If there is a daunting aspect of trying marijuana for the first time, it is the mystery of what will happen. Sure, the general public is by now well-educated enough to know “Reefer Madness” isn’t a documentary or even a realistic cautionary tale. But though most know what a shot of liquor or a beer will do to them, the overwhelming number of strains, hybrids, even indica vs. sativa, is confusing when the best a budtender can offer is, “I think you might want this.”
Sublingual sprays are perhaps a good place to start. A spritz of the infused liquid under the tongue delivers a low-grade dose that takes effect fairly quickly and dissipates far faster than smoking or eating the sacrificial brownie.
Though they have been around for a while, The Atlantic points out that they’e gaining traction, particularly among moms.
“More moms are using marijuana and its various incarnations to deal with everything from the daily aches and stresses of motherhood, to postpartum depression and anxiety, to menstrual cramps. And forget the simple bongs and pipes of the past; as the industry expands, it’s creating a whole new world of sprays, drinks, drops, and oils. The needs of this market of marijuana-friendly mothers have inspired a new crop of cannabis products.”

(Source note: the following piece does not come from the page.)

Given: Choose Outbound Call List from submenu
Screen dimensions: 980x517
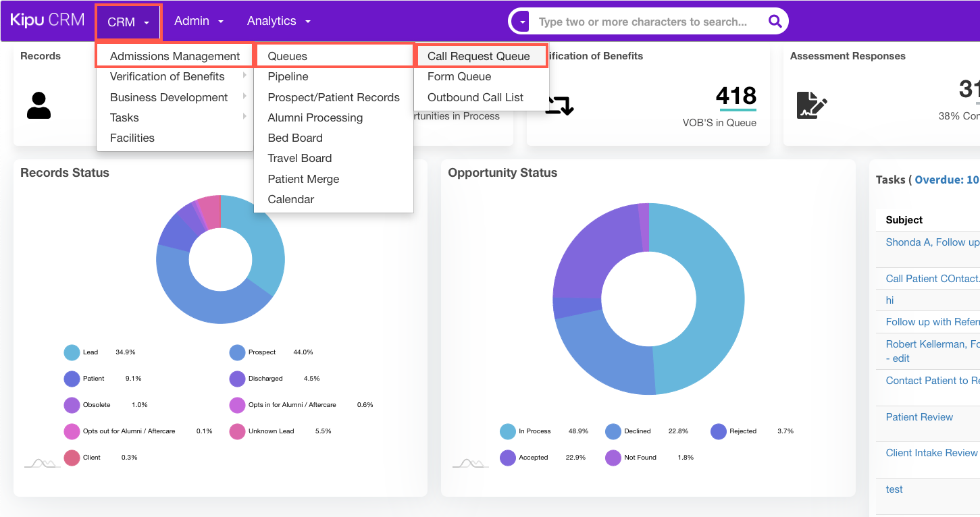Looking at the screenshot, I should point(475,97).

There has never been a recorded death from a cannabis overdose. But sometimes too much is, well, too much. And a common problem with edible cannabis is the time it takes to take effect — sometimes up to two hours. During that time a user could become impatient — or wonder if the drug is working at all — leading to taking more and eventually the kind of “too much” that leads to an overwhelmingly unpleasant experience.
Sublinguals avoid this trap by essentially going straight to the bloodstream, as opposed to edibles which must be processed by the liver. Euphoria is mild, can take effect in as little as 60 seconds, and lasts an hour or so. Five minutes in, one producer of the product told The Atlantic, and the user knows what kind of ride they are in for, and can make an educated estimate if they are fine or want to try more.
Mother and Clone cofounder and CMO Leslie Siu said her own bout with postpartum depression led her to start the company. Uma Dhanabalan, a physician and cannabis-therapeutics specialist, sees the appeal for new moms: “It’s discreet, and they can use it without anybody knowing.”
Nine states and the District of Columbia have legalized marijuana. Medical marijuana is legal in 29 states.